Top of Data excerpts
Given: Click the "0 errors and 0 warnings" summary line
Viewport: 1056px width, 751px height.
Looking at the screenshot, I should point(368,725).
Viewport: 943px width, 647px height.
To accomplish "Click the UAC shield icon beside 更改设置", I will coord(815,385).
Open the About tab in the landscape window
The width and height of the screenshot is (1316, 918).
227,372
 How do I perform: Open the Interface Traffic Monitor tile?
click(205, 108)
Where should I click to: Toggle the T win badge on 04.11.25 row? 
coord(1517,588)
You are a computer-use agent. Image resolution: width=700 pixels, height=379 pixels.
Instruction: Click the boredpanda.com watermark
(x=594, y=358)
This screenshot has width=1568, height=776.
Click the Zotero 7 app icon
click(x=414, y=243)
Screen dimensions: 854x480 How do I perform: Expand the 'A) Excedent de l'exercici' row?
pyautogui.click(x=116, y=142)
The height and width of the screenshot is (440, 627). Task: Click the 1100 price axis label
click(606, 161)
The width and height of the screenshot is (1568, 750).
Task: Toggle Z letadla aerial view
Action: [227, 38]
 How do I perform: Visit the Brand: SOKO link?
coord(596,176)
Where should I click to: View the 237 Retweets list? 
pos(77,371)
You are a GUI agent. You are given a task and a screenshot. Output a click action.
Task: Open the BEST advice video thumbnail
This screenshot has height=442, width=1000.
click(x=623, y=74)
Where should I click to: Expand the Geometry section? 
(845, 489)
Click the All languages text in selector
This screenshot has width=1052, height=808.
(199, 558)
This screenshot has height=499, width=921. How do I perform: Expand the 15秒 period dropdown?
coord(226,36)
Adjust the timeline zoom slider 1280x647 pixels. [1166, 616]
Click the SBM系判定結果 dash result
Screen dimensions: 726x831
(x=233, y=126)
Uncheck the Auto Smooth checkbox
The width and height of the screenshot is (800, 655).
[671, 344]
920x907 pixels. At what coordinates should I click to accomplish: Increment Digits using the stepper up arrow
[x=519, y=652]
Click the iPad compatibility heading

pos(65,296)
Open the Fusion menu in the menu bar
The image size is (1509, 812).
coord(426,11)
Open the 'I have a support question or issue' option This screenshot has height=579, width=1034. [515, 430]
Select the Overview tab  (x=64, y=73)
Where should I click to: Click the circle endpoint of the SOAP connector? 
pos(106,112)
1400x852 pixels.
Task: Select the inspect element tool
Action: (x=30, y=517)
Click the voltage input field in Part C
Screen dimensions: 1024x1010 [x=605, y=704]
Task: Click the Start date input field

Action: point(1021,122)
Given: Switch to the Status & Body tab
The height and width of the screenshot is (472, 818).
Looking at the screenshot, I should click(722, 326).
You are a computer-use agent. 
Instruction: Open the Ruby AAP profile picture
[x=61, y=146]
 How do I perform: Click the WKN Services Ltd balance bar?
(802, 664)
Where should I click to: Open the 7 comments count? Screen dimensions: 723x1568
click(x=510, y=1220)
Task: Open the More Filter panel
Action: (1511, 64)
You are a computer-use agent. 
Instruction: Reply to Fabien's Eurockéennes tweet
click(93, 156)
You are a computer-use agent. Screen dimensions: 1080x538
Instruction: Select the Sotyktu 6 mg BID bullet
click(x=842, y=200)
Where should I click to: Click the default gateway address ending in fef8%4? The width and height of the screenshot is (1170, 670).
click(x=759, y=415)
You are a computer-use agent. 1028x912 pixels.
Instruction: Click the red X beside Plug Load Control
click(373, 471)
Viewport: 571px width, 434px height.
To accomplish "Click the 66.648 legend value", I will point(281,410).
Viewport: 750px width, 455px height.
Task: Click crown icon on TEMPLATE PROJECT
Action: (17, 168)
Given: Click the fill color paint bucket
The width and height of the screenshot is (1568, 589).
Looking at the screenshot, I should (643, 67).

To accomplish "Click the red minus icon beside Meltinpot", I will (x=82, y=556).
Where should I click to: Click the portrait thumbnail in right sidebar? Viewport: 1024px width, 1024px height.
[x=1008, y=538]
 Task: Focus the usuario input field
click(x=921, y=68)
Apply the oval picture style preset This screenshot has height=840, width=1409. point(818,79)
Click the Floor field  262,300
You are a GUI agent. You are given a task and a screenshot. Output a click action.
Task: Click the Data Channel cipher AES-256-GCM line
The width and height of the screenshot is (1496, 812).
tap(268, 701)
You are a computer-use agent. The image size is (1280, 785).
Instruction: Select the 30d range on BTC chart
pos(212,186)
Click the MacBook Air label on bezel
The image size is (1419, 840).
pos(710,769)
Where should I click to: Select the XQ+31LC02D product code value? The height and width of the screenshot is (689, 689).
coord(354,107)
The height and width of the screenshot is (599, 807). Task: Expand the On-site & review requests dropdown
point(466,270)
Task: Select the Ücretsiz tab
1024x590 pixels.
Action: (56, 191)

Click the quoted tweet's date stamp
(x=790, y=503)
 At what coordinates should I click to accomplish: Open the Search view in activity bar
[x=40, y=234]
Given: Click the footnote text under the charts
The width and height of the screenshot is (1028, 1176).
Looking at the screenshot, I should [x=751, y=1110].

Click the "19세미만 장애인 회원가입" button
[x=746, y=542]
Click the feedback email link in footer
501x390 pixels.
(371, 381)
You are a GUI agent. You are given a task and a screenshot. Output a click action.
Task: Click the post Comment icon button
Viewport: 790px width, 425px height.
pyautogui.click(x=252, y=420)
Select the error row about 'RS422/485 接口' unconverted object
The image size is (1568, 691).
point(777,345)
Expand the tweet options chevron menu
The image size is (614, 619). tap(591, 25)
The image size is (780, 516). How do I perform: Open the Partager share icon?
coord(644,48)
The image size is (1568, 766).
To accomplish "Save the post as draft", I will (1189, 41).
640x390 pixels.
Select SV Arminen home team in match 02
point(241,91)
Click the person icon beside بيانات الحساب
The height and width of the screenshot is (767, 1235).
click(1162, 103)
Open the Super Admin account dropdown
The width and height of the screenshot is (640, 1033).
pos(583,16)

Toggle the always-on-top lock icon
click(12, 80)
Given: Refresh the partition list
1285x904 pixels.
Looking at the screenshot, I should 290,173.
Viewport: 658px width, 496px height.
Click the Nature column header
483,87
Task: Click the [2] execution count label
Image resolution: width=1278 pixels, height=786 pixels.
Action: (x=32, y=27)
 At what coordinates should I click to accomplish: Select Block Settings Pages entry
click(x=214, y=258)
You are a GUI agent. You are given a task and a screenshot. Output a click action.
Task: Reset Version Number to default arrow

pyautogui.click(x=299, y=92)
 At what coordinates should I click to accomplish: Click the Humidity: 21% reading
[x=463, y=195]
Bottom of Data excerpts
In full and word for word, set down the records shown above.

## Response area
Given: Click the "0 errors and 0 warnings" summary line
Viewport: 1056px width, 751px height.
Looking at the screenshot, I should point(368,725).
Viewport: 943px width, 647px height.
To accomplish "Click the UAC shield icon beside 更改设置", I will coord(815,385).
Open the About tab in the landscape window
The width and height of the screenshot is (1316, 918).
227,372
 How do I perform: Open the Interface Traffic Monitor tile?
click(205, 108)
Where should I click to: Toggle the T win badge on 04.11.25 row? 
coord(1517,588)
You are a computer-use agent. Image resolution: width=700 pixels, height=379 pixels.
Instruction: Click the boredpanda.com watermark
(x=594, y=358)
This screenshot has width=1568, height=776.
Click the Zotero 7 app icon
click(x=414, y=243)
Screen dimensions: 854x480 How do I perform: Expand the 'A) Excedent de l'exercici' row?
pyautogui.click(x=116, y=142)
The height and width of the screenshot is (440, 627). Task: Click the 1100 price axis label
click(606, 161)
The width and height of the screenshot is (1568, 750).
Task: Toggle Z letadla aerial view
Action: [227, 38]
 How do I perform: Visit the Brand: SOKO link?
coord(596,176)
Where should I click to: View the 237 Retweets list? 
pos(77,371)
You are a GUI agent. You are given a task and a screenshot. Output a click action.
Task: Open the BEST advice video thumbnail
This screenshot has height=442, width=1000.
click(x=623, y=74)
Where should I click to: Expand the Geometry section? 
(845, 489)
Click the All languages text in selector
This screenshot has width=1052, height=808.
(199, 558)
This screenshot has height=499, width=921. How do I perform: Expand the 15秒 period dropdown?
coord(226,36)
Adjust the timeline zoom slider 1280x647 pixels. [1166, 616]
Click the SBM系判定結果 dash result
Screen dimensions: 726x831
(x=233, y=126)
Uncheck the Auto Smooth checkbox
The width and height of the screenshot is (800, 655).
[671, 344]
920x907 pixels. At what coordinates should I click to accomplish: Increment Digits using the stepper up arrow
[x=519, y=652]
Click the iPad compatibility heading

pos(65,296)
Open the Fusion menu in the menu bar
The image size is (1509, 812).
coord(426,11)
Open the 'I have a support question or issue' option This screenshot has height=579, width=1034. [515, 430]
Select the Overview tab  (x=64, y=73)
Where should I click to: Click the circle endpoint of the SOAP connector? 
pos(106,112)
1400x852 pixels.
Task: Select the inspect element tool
Action: (x=30, y=517)
Click the voltage input field in Part C
Screen dimensions: 1024x1010 [x=605, y=704]
Task: Click the Start date input field

Action: point(1021,122)
Given: Switch to the Status & Body tab
The height and width of the screenshot is (472, 818).
Looking at the screenshot, I should click(722, 326).
You are a computer-use agent. 
Instruction: Open the Ruby AAP profile picture
[x=61, y=146]
 How do I perform: Click the WKN Services Ltd balance bar?
(802, 664)
Where should I click to: Open the 7 comments count? Screen dimensions: 723x1568
click(x=510, y=1220)
Task: Open the More Filter panel
Action: (1511, 64)
You are a computer-use agent. 
Instruction: Reply to Fabien's Eurockéennes tweet
click(93, 156)
You are a computer-use agent. Screen dimensions: 1080x538
Instruction: Select the Sotyktu 6 mg BID bullet
click(x=842, y=200)
Where should I click to: Click the default gateway address ending in fef8%4? The width and height of the screenshot is (1170, 670).
click(x=759, y=415)
You are a computer-use agent. 1028x912 pixels.
Instruction: Click the red X beside Plug Load Control
click(373, 471)
Viewport: 571px width, 434px height.
To accomplish "Click the 66.648 legend value", I will point(281,410).
Viewport: 750px width, 455px height.
Task: Click crown icon on TEMPLATE PROJECT
Action: (17, 168)
Given: Click the fill color paint bucket
The width and height of the screenshot is (1568, 589).
Looking at the screenshot, I should (643, 67).

To accomplish "Click the red minus icon beside Meltinpot", I will (x=82, y=556).
Where should I click to: Click the portrait thumbnail in right sidebar? Viewport: 1024px width, 1024px height.
[x=1008, y=538]
 Task: Focus the usuario input field
click(x=921, y=68)
Apply the oval picture style preset This screenshot has height=840, width=1409. point(818,79)
Click the Floor field  262,300
You are a GUI agent. You are given a task and a screenshot. Output a click action.
Task: Click the Data Channel cipher AES-256-GCM line
The width and height of the screenshot is (1496, 812).
tap(268, 701)
You are a computer-use agent. The image size is (1280, 785).
Instruction: Select the 30d range on BTC chart
pos(212,186)
Click the MacBook Air label on bezel
The image size is (1419, 840).
pos(710,769)
Where should I click to: Select the XQ+31LC02D product code value? The height and width of the screenshot is (689, 689).
coord(354,107)
The height and width of the screenshot is (599, 807). Task: Expand the On-site & review requests dropdown
point(466,270)
Task: Select the Ücretsiz tab
1024x590 pixels.
Action: (56, 191)

Click the quoted tweet's date stamp
(x=790, y=503)
 At what coordinates should I click to accomplish: Open the Search view in activity bar
[x=40, y=234]
Given: Click the footnote text under the charts
The width and height of the screenshot is (1028, 1176).
Looking at the screenshot, I should [x=751, y=1110].

Click the "19세미만 장애인 회원가입" button
[x=746, y=542]
Click the feedback email link in footer
501x390 pixels.
(371, 381)
You are a GUI agent. You are given a task and a screenshot. Output a click action.
Task: Click the post Comment icon button
Viewport: 790px width, 425px height.
pyautogui.click(x=252, y=420)
Select the error row about 'RS422/485 接口' unconverted object
The image size is (1568, 691).
point(777,345)
Expand the tweet options chevron menu
The image size is (614, 619). tap(591, 25)
The image size is (780, 516). How do I perform: Open the Partager share icon?
coord(644,48)
The image size is (1568, 766).
To accomplish "Save the post as draft", I will (1189, 41).
640x390 pixels.
Select SV Arminen home team in match 02
point(241,91)
Click the person icon beside بيانات الحساب
The height and width of the screenshot is (767, 1235).
click(1162, 103)
Open the Super Admin account dropdown
The width and height of the screenshot is (640, 1033).
pos(583,16)

Toggle the always-on-top lock icon
click(12, 80)
Given: Refresh the partition list
1285x904 pixels.
Looking at the screenshot, I should 290,173.
Viewport: 658px width, 496px height.
Click the Nature column header
483,87
Task: Click the [2] execution count label
Image resolution: width=1278 pixels, height=786 pixels.
Action: (x=32, y=27)
 At what coordinates should I click to accomplish: Select Block Settings Pages entry
click(x=214, y=258)
You are a GUI agent. You are given a task and a screenshot. Output a click action.
Task: Reset Version Number to default arrow

pyautogui.click(x=299, y=92)
 At what coordinates should I click to accomplish: Click the Humidity: 21% reading
[x=463, y=195]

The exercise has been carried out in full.